Scopo dell'esercizio ▸ Trascrivi senza alcuna modifica il passo dell'articolo su Studio Ghibli e OpenAI riportato più sotto, dalle parole "Non si sa ancora" fino alle parole "produrre degli output.".

Un fotogramma da La città incantata
Un fotogramma da La città incantata

Non si sa ancora se Studio Ghibli avanzerà effettivamente azioni legali contro OpenAI: il fatto è che, siccome non c’è ancora una giurisprudenza in merito, non è sicuro che un’eventuale azione contro l’azienda possa avere come esito una vittoria. E lo studio di animazione giapponese per il momento non ha rilasciato commenti su quanto accaduto. Tuttavia, Rosenberg ha anche affermato che, qualora i tribunali, nelle cause in corso, non si pronuncino all’unanimità in favore di OpenAI, potrebbe configurarsi un futuro in cui gli sviluppatori di intelligenza artificiale dovranno compensare i titolari dei diritti d’autore e riconoscere il loro merito ogni volta che i loro contenuti vengano utilizzati per produrre degli output.

Sul tema è intervenuta nelle scorse ore OpenAI: “Continuiamo a impedire le generazioni nello stile dei singoli artisti viventi”, ha detto all’agenzia AFP un portavoce dell’azienda, “ma consentiamo stili di studio più ampi, che le persone hanno utilizzato per generare e condividere alcune creazioni originali dei fan davvero deliziose e ispirate. Stiamo sempre imparando dall’uso e dal feedback del mondo reale e continueremo a perfezionare le nostre politiche”.

C’è poi un discorso di opportunità: la rete nei giorni scorsi è stata invasa da contenuti che, in qualche modo, sono destinati a restare. Diventerà dunque più labile il confine tra realtà e finzione, nel senso che, accanto alle immagini realmente prodotte da Studio Ghibli, in rete sarà possibile trovare dei fake prodotti dall’intelligenza artificiale e qualcuno potrebbe prenderli per buoni. Una forma di inquinamento visivo, dunque, che rischia di confondere tanti utenti della rete. E poi, c’è il tema delle risorse energetiche che vengono spese per soddisfare l’enorme richiesta dell’utenza. Un prompt di ChatGPT consuma molta energia, perché i calcoli che le macchine compiono per rispondere alle richieste degli utenti sono molto veloci e molto complessi. Inoltre, il modello GPT-4o consuma dodici volte più del modello precedente. La sostenibilità ambientale di questa mole di dati è dunque un argomento rilevante.

Ad ogni modo, da almeno un paio di giorni, non è più possibile creare immagini in stile Studio Ghibli, neanche aggirando il blocco. Se si prova a inviare al sistema un prompt per chiedere un’operazione del genere, si ottiene in risposta un messaggio che dice: “Non sono in grado di elaborare questa richiesta poiché viola le nostre policy sui contenuti. Sentiti libero di inviare un nuovo prompt e sarò felice di aiutarti”. Evidentemente in OpenAI qualcuno si è seriamente posto il problema del copyright delle immagini. Inoltre, Sam Altman, in un post su X pubblicato già lo scorso 27 marzo, aveva detto che “è super divertente vedere che le persone amano le immagini di ChatGPT”, ma che i processori “si stanno fondendo”, proprio a causa dell’elevata richiesta, di conseguenza l’azienda sta “introducendo temporaneamente alcuni limiti mentre lavoriamo per essere più efficienti”.

Record dei dati ▸

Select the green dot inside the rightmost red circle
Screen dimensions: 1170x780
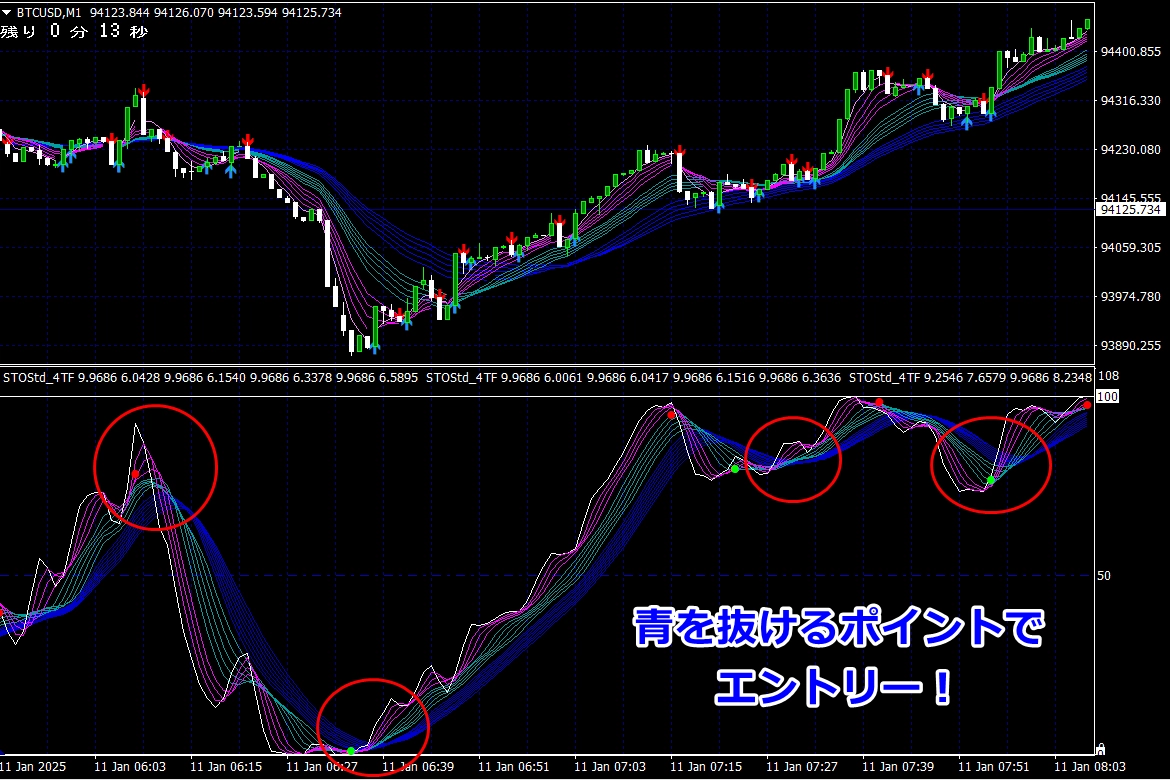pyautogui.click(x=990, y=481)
--
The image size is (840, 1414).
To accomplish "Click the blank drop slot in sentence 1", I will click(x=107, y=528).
--
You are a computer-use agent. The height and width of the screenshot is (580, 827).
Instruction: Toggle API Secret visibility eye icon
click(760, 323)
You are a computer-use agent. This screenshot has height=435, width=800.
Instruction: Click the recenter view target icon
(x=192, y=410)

La tua risposta ▸
Non si sa ancora se Studio Ghibli avanzerà effettivamente azioni legali contro OpenAI: il fatto è che, siccome non c’è ancora una giurisprudenza in merito, non è sicuro che un’eventuale azione contro l’azienda possa avere come esito una vittoria. E lo studio di animazione giapponese per il momento non ha rilasciato commenti su quanto accaduto. Tuttavia, Rosenberg ha anche affermato che, qualora i tribunali, nelle cause in corso, non si pronuncino all’unanimità in favore di OpenAI, potrebbe configurarsi un futuro in cui gli sviluppatori di intelligenza artificiale dovranno compensare i titolari dei diritti d’autore e riconoscere il loro merito ogni volta che i loro contenuti vengano utilizzati per produrre degli output.